Alien landing strips or human expression?Jun. 4, 2009, 3:22 PM
The Nazca Lines are an enigma. The strange geometric shapes and animals carved into the land were first spotted in the Peruvian desert south of Lima in the 1930s when commercial airlines began flying over them.
No one has proof of who built them or why. Since their discovery, the Nazca Lines have inspired fantastic explanations ranging from monuments honoring ancient gods to a landing strip for alien spacecraft to a celestial calendar created by the ancient Nazca civilization.

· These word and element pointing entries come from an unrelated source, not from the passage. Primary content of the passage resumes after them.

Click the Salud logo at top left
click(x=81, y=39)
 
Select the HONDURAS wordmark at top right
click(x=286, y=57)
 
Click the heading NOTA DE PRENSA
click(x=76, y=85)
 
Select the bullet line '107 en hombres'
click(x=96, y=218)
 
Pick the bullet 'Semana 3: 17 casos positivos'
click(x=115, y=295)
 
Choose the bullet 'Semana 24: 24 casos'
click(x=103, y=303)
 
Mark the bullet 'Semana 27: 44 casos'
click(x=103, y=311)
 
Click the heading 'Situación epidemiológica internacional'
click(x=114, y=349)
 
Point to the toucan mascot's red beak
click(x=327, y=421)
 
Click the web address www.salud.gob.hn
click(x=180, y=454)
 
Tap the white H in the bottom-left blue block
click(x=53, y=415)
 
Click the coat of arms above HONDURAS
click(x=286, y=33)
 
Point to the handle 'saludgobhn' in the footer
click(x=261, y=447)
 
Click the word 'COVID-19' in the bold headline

Anthony Aveni, a pioneer in the field of archaeoastronomy, particularly the astronomical history of Latin America, will present an illustrated lecture about the Nazca Lines on Monday, June 15, at 7:30 p.m. at the Vanderbilt Dyer Observatory library. The lecture is free and open to the public, but space is limited. Reservations should be made by June 10 to Cindy Graham at firstname.lastname@example.org or 343-1790.

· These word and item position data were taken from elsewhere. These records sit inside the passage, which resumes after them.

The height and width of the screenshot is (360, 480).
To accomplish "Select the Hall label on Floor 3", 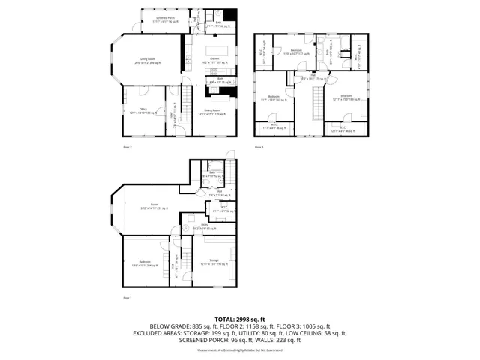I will point(314,76).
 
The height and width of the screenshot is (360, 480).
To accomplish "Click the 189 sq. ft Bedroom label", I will point(346,97).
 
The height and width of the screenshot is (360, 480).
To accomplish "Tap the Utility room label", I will point(205,226).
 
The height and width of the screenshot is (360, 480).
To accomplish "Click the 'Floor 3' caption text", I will point(259,148).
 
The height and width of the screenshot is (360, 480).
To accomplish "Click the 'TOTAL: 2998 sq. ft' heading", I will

Aveni, the Russell Colgate Professor of Astronomy and Anthropology at Colgate University, will review a number of seemingly diverse hypotheses relating to the origins of the Nazca lines and put them to the test by the examination of relevant evidence derived from remains in the area.
The lecture is part of the Archaoeastronomy Summer Institute for teachers sponsored by Vanderbilt University’s Center for Latin American Studies and Vanderbilt Dyer Observatory.
Aveni helped develop the field of archaeoastronomy and now is considered one of the founders of Mesoamerican archaeoastronomy, in particular for his research in the astronomical history of the Aztec and Maya of ancient Mexico. Aveni has spoken or written on astronomy-related subjects on the Learning Channel, the Discovery Channel, “Nova,” the New York Times, Newsweek, USA Today, NPR, “The Larry King Show,” NBC’s “Today Show” and “Unsolved Mysteries,” and has lectured in more than 300 universities around the world. Aveni is the editor/author of more than two dozen books on ancient astronomy, including his upcoming book The End of Time: The Maya Mystery of 2012.
A video of Aveni’s lecture will be archived online at www.vanderbilt.edu/news several days following the event.